[GIVEN ENTRIES Boundary: Start]

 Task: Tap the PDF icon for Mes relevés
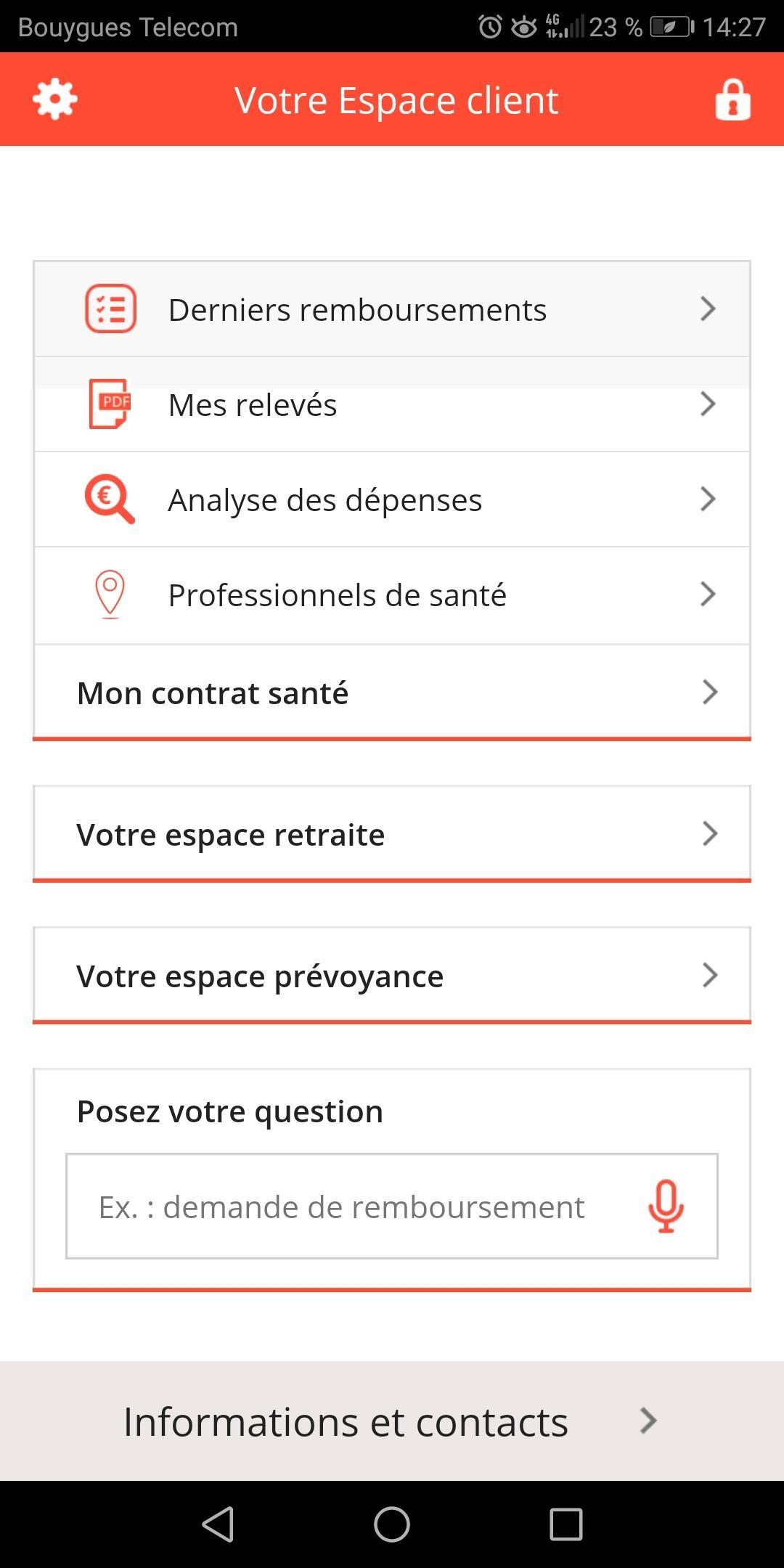(110, 404)
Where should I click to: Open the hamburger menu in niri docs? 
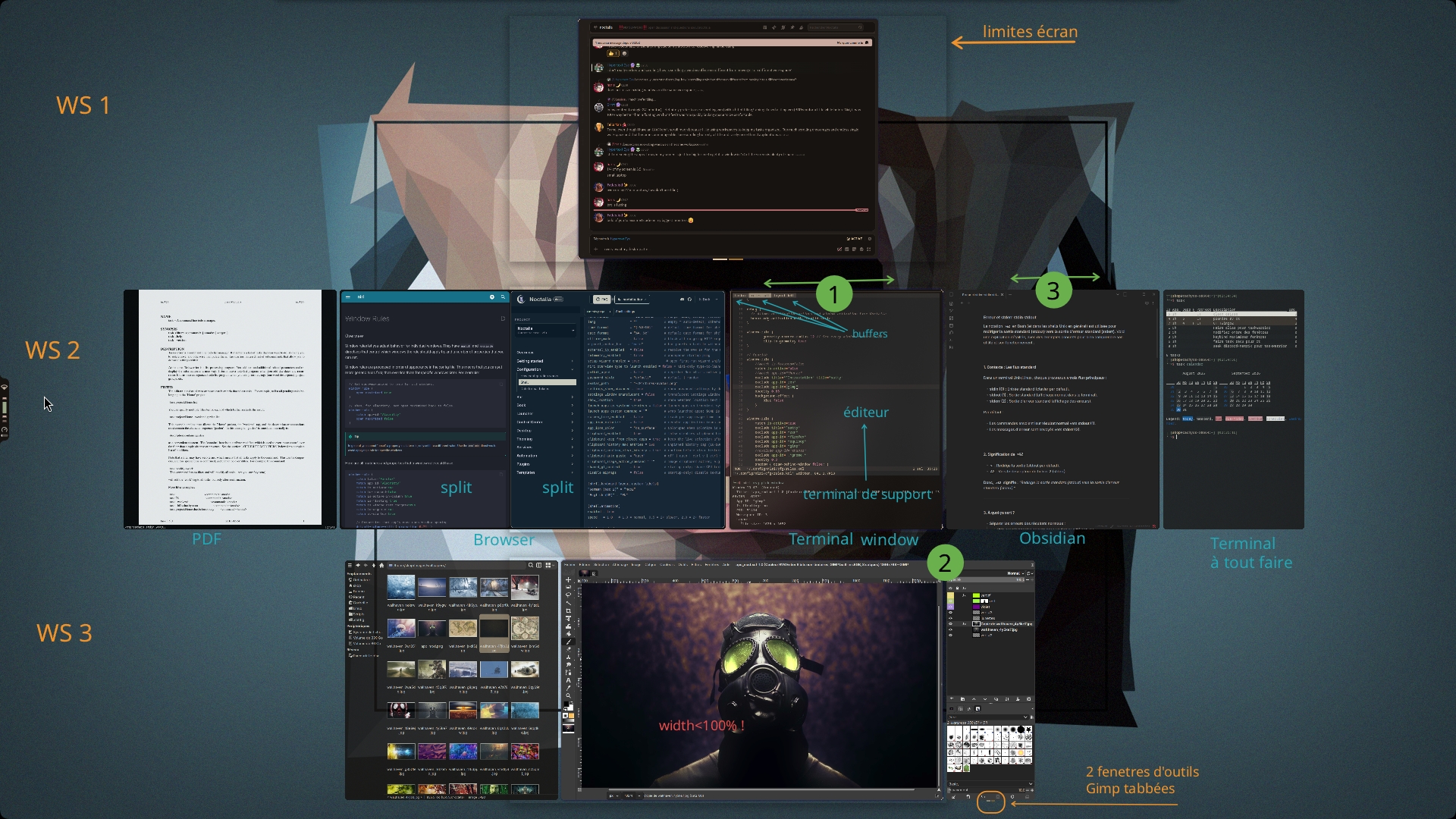tap(348, 297)
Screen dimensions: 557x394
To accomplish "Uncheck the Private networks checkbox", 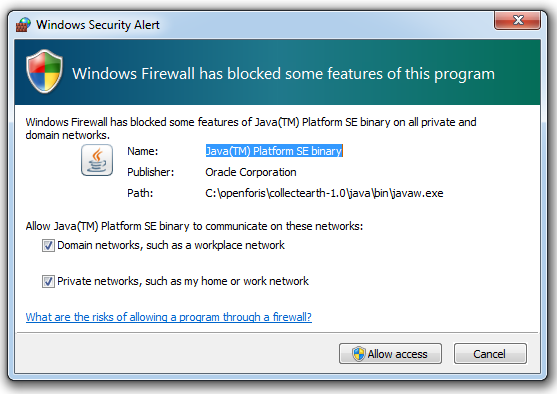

[GIVEN ENTRIES Boundary: End]

▶ **REQUIRED WORK**: Omit every picture, then repeat the remaining data exactly as it appears above.

▶ **EXERCISE RESPONSE**:
 Task: Tap the PDF icon for Mes relevés
(110, 404)
Where should I click to: Open the hamburger menu in niri docs? 
tap(348, 297)
Screen dimensions: 557x394
To accomplish "Uncheck the Private networks checkbox", 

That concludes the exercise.